=== Section Start ===

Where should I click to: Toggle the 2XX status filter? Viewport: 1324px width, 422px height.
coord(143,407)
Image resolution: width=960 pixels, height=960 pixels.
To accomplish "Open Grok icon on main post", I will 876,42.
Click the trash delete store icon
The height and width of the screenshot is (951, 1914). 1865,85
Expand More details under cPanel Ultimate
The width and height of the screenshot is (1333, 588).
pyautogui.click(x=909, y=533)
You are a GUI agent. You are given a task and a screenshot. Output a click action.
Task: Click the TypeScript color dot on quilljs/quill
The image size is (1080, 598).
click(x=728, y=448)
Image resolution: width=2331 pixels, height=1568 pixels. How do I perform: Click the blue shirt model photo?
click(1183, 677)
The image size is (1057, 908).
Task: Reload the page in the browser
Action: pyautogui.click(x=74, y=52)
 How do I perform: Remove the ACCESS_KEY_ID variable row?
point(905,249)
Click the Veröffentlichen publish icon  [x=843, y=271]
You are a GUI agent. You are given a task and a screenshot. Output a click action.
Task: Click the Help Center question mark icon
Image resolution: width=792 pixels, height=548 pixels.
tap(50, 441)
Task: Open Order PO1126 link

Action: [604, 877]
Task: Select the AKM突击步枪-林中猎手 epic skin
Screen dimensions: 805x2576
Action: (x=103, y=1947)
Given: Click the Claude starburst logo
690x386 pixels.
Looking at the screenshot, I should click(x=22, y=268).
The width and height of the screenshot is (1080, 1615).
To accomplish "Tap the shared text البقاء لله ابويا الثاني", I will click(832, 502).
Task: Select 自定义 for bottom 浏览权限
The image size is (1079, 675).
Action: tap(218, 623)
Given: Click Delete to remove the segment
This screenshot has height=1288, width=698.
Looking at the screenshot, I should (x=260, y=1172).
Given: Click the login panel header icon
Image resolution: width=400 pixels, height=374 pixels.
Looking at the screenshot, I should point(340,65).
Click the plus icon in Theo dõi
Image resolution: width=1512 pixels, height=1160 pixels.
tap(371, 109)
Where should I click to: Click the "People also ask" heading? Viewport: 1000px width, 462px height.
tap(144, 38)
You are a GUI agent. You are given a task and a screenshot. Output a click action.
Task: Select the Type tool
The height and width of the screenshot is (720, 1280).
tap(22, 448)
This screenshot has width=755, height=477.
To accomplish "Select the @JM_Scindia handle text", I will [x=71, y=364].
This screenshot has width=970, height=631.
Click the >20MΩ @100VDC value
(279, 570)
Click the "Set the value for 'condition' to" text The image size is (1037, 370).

=== Section End ===

*Exercise brief*.
Recite the full listing above exactly.

*Output*.
Where should I click to: Toggle the 2XX status filter? Viewport: 1324px width, 422px height.
coord(143,407)
Image resolution: width=960 pixels, height=960 pixels.
To accomplish "Open Grok icon on main post", I will 876,42.
Click the trash delete store icon
The height and width of the screenshot is (951, 1914). 1865,85
Expand More details under cPanel Ultimate
The width and height of the screenshot is (1333, 588).
pyautogui.click(x=909, y=533)
You are a GUI agent. You are given a task and a screenshot. Output a click action.
Task: Click the TypeScript color dot on quilljs/quill
The image size is (1080, 598).
click(x=728, y=448)
Image resolution: width=2331 pixels, height=1568 pixels. How do I perform: Click the blue shirt model photo?
click(1183, 677)
The image size is (1057, 908).
Task: Reload the page in the browser
Action: pyautogui.click(x=74, y=52)
 How do I perform: Remove the ACCESS_KEY_ID variable row?
point(905,249)
Click the Veröffentlichen publish icon  [x=843, y=271]
You are a GUI agent. You are given a task and a screenshot. Output a click action.
Task: Click the Help Center question mark icon
Image resolution: width=792 pixels, height=548 pixels.
tap(50, 441)
Task: Open Order PO1126 link

Action: [604, 877]
Task: Select the AKM突击步枪-林中猎手 epic skin
Screen dimensions: 805x2576
Action: (x=103, y=1947)
Given: Click the Claude starburst logo
690x386 pixels.
Looking at the screenshot, I should click(x=22, y=268).
The width and height of the screenshot is (1080, 1615).
To accomplish "Tap the shared text البقاء لله ابويا الثاني", I will click(832, 502).
Task: Select 自定义 for bottom 浏览权限
The image size is (1079, 675).
Action: tap(218, 623)
Given: Click Delete to remove the segment
This screenshot has height=1288, width=698.
Looking at the screenshot, I should (x=260, y=1172).
Given: Click the login panel header icon
Image resolution: width=400 pixels, height=374 pixels.
Looking at the screenshot, I should point(340,65).
Click the plus icon in Theo dõi
Image resolution: width=1512 pixels, height=1160 pixels.
tap(371, 109)
Where should I click to: Click the "People also ask" heading? Viewport: 1000px width, 462px height.
tap(144, 38)
You are a GUI agent. You are given a task and a screenshot. Output a click action.
Task: Select the Type tool
The height and width of the screenshot is (720, 1280).
tap(22, 448)
This screenshot has width=755, height=477.
To accomplish "Select the @JM_Scindia handle text", I will [x=71, y=364].
This screenshot has width=970, height=631.
Click the >20MΩ @100VDC value
(279, 570)
Click the "Set the value for 'condition' to" text The image size is (1037, 370).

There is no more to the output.